* BEGIN Text passage *

Inside a Coney Island theater devoted to circus sideshows, a crowd watched as longtime sword swallower and strongman Adam Rinn presided over a mock funeral, complete with weeping mourners and an open casket carried by pallbearers.

The deceased, Rinn told onlookers on the cold February afternoon, was not an actual human but rather “our beloved Mermaid Parade,” should a proposed casino and entertainment complex known as The Coney be built on site.

“We hope that this is not going to be the reality,” Rinn said, adding for effect, “Mourners, please be seated.”

Rinn is the artistic director at Coney Island USA, a nonprofit group that operates the Coney Island Circus Sideshow and the hugely popular Mermaid Parade, which draws hundreds of thousands of tourists every year. However, he said if the casino is greenlit, Coney Island USA and its programming “will likely cease to exist.”

Adam Rinn, longtime sword swallower and circus strongman, is artistic director of the nonprofit Coney Island USA.

Arun Venugopal/Gothamist

The Coney Island casino proposal, which is being developed by a consortium that includes Thor Equities, Legends, Saratoga Casino Holdings and Global Gaming Solutions, a commercial arm of the Chickasaw Nation, is one of 11 vying for a downstate gaming license as part of a protracted approval process expected to conclude by year’s end.

The proposal embodies a familiar standoff in and around New York City. On one side are local residents and merchants who say they fear the irreplaceable loss of community; on the other side are neighbors and developers who argue that the area desperately needs the jobs development would bring, and that Coney Island cannot subsist on carnival rides, kitsch and memories of better times.

Layout of the proposed The Coney, a casino and entertainment project vying for approval. The venture would change the landscape of the iconic Brooklyn spot.

Courtesy of The Coney

Perhaps what makes the fight different in this seaside community are the creative professionals enlisted to push back against the well-financed project proponents with slickly produced videos and theatrical events. Online and in person, they appeal to a deep well of Coney Island nostalgia, captured in countless songs (Lou Reed, Taylor Swift) and movies, most recently the multiple-Oscar winning film “Anora.”

But the project’s supporters are quick to remind residents that star power doesn’t put food on the table for struggling families — especially in Coney Island, where family incomes lag behind much of Brooklyn.

“Many recognize that this is Brooklyn’s moment to build a borough-defining development,” Robert Cornegy, a former member of the City Council from Brooklyn who now serves as a consultant and spokesperson for the project, said in a statement to Gothamist.

Defending ‘the people’s playground’

Among those opposing the project is Marissa Solomon, a local resident whose family has lived in the neighborhood for generations. Her great-grandmother, she said, once sold candy apples on the nearby boardwalk.

She shared a black-and-white photo, circa 1947, that she said showed her uncle, grandmother and great-grandmother standing in front of the Parachute Jump, a ride that ceased operations decades ago but continues to loom over the beach and boardwalk. At the front of the group was a little boy with his face buried in an ice cream cone – her father.

* END Text passage *
* BEGIN Material *

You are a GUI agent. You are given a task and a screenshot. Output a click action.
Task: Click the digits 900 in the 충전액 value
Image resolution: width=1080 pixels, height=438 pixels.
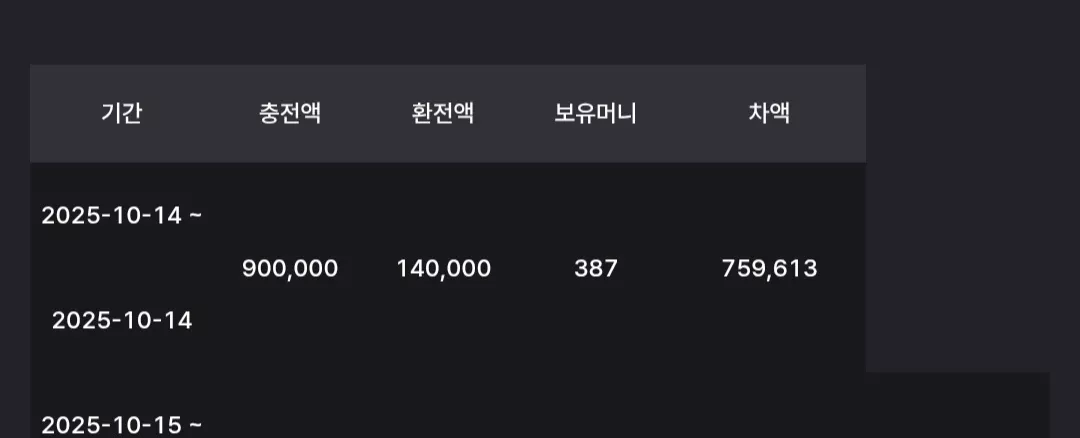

* END Material *

— Task set —
a: Check each statement against the Coney Island casino article and answer yes or no, quoting the words of the article that decide it.
(i) The Mermaid Parade draws hundreds of thousands of tourists each year.
(ii) Robert Cornegy currently sits on the City Council.
(iii) The Parachute Jump ride is still in operation.
b: Quote the Coney Island casino article between "Rinn is the" and "Coney Island USA.", inclusive.
c: Name every company or organization that the Coney Island casino article lists as part of the consortium developing the casino proposal.

— Responses for each task —
a:
(i) Yes: "the hugely popular Mermaid Parade, which draws hundreds of thousands of tourists every year"
(ii) No: "a former member of the City Council from Brooklyn who now serves as a consultant and spokesperson for the project"
(iii) No: "a ride that ceased operations decades ago but continues to loom over the beach and boardwalk"

b:
Rinn is the artistic director at Coney Island USA, a nonprofit group that operates the Coney Island Circus Sideshow and the hugely popular Mermaid Parade, which draws hundreds of thousands of tourists every year. However, he said if the casino is greenlit, Coney Island USA and its programming “will likely cease to exist.”

Adam Rinn, longtime sword swallower and circus strongman, is artistic director of the nonprofit Coney Island USA.

c:
Thor Equities
Legends
Saratoga Casino Holdings
Global Gaming Solutions